Exercise instructions: Will you reproduce the lines below unchanged, starting at the one that contains "724x1568 pixels. At" and continuing through the last line?
══════
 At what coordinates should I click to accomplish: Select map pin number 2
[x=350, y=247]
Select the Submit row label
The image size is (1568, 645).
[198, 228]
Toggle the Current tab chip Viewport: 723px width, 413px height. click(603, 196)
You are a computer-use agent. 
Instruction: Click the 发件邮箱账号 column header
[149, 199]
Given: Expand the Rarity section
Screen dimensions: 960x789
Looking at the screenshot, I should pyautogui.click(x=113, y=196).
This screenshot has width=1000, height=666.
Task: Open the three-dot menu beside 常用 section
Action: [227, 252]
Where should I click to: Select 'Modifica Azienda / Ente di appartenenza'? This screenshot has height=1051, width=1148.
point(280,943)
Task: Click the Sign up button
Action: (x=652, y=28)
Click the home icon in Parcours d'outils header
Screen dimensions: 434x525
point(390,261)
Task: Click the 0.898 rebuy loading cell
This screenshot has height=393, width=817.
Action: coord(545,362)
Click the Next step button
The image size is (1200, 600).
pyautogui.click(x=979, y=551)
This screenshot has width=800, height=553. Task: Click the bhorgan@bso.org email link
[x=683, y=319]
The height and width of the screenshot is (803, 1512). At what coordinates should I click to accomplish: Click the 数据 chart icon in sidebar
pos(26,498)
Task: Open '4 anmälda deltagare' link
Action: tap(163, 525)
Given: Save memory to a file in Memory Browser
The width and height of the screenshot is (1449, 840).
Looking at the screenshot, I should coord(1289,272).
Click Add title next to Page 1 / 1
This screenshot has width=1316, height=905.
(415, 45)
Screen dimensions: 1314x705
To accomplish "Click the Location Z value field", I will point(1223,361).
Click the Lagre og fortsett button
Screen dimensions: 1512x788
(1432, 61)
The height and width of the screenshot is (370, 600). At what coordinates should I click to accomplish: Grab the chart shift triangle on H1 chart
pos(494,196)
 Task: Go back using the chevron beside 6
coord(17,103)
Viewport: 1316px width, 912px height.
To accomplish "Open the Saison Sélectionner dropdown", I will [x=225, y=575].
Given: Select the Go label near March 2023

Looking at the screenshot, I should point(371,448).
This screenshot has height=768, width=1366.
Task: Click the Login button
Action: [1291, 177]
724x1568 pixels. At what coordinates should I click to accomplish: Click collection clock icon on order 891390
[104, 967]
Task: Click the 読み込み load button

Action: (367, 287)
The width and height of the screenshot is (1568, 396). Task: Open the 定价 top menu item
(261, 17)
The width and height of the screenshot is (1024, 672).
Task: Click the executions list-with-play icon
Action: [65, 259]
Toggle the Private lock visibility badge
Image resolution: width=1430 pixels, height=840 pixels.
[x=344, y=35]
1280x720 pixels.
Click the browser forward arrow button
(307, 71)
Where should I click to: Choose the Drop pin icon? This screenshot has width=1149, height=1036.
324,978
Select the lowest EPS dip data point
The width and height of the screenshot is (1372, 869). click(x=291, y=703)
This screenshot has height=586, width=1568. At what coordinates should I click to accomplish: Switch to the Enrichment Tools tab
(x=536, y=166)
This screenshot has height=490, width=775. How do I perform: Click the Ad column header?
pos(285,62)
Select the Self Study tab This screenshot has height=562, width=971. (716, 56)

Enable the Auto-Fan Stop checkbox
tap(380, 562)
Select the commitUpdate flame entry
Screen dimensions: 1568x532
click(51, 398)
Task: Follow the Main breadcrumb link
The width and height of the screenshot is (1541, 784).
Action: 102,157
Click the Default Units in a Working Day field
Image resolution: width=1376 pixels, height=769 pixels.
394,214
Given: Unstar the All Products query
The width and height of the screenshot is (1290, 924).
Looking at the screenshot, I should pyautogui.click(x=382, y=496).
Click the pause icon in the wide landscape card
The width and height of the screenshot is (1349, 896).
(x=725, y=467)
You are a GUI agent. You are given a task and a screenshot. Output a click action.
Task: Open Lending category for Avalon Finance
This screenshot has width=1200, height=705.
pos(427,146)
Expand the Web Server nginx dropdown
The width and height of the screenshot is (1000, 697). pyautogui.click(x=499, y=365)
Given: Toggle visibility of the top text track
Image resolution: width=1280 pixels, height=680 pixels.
══════
Solution to this exercise:
724x1568 pixels. At what coordinates should I click to accomplish: Click collection clock icon on order 891390
[104, 967]
Task: Click the 読み込み load button

Action: (367, 287)
The width and height of the screenshot is (1568, 396). Task: Open the 定价 top menu item
(261, 17)
The width and height of the screenshot is (1024, 672).
Task: Click the executions list-with-play icon
Action: [65, 259]
Toggle the Private lock visibility badge
Image resolution: width=1430 pixels, height=840 pixels.
[x=344, y=35]
1280x720 pixels.
Click the browser forward arrow button
(307, 71)
Where should I click to: Choose the Drop pin icon? This screenshot has width=1149, height=1036.
324,978
Select the lowest EPS dip data point
The width and height of the screenshot is (1372, 869). click(x=291, y=703)
This screenshot has height=586, width=1568. At what coordinates should I click to accomplish: Switch to the Enrichment Tools tab
(x=536, y=166)
This screenshot has height=490, width=775. How do I perform: Click the Ad column header?
pos(285,62)
Select the Self Study tab This screenshot has height=562, width=971. (716, 56)

Enable the Auto-Fan Stop checkbox
tap(380, 562)
Select the commitUpdate flame entry
Screen dimensions: 1568x532
click(51, 398)
Task: Follow the Main breadcrumb link
The width and height of the screenshot is (1541, 784).
Action: 102,157
Click the Default Units in a Working Day field
Image resolution: width=1376 pixels, height=769 pixels.
394,214
Given: Unstar the All Products query
The width and height of the screenshot is (1290, 924).
Looking at the screenshot, I should pyautogui.click(x=382, y=496).
Click the pause icon in the wide landscape card
The width and height of the screenshot is (1349, 896).
(x=725, y=467)
You are a GUI agent. You are given a task and a screenshot. Output a click action.
Task: Open Lending category for Avalon Finance
This screenshot has width=1200, height=705.
pos(427,146)
Expand the Web Server nginx dropdown
The width and height of the screenshot is (1000, 697). pyautogui.click(x=499, y=365)
Given: Toggle visibility of the top text track
Image resolution: width=1280 pixels, height=680 pixels.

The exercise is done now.